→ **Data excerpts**
============================================================

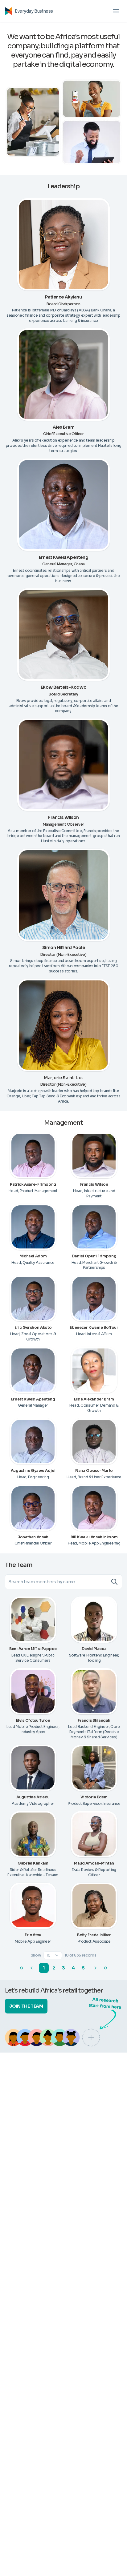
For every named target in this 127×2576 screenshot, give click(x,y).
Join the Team (26, 2006)
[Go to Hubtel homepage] (8, 11)
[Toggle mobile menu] (116, 11)
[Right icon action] (116, 1581)
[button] (52, 1955)
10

============================================================

→ **EXERCISE AIM**
The reply should repeat the data in full, exactly as given, and contain no pictures.

→ **RESULT OF THIS EXERCISE**
For every named target in this 127×2576 screenshot, give click(x,y).
Join the Team (26, 2006)
[Go to Hubtel homepage] (8, 11)
[Toggle mobile menu] (116, 11)
[Right icon action] (116, 1581)
[button] (52, 1955)
10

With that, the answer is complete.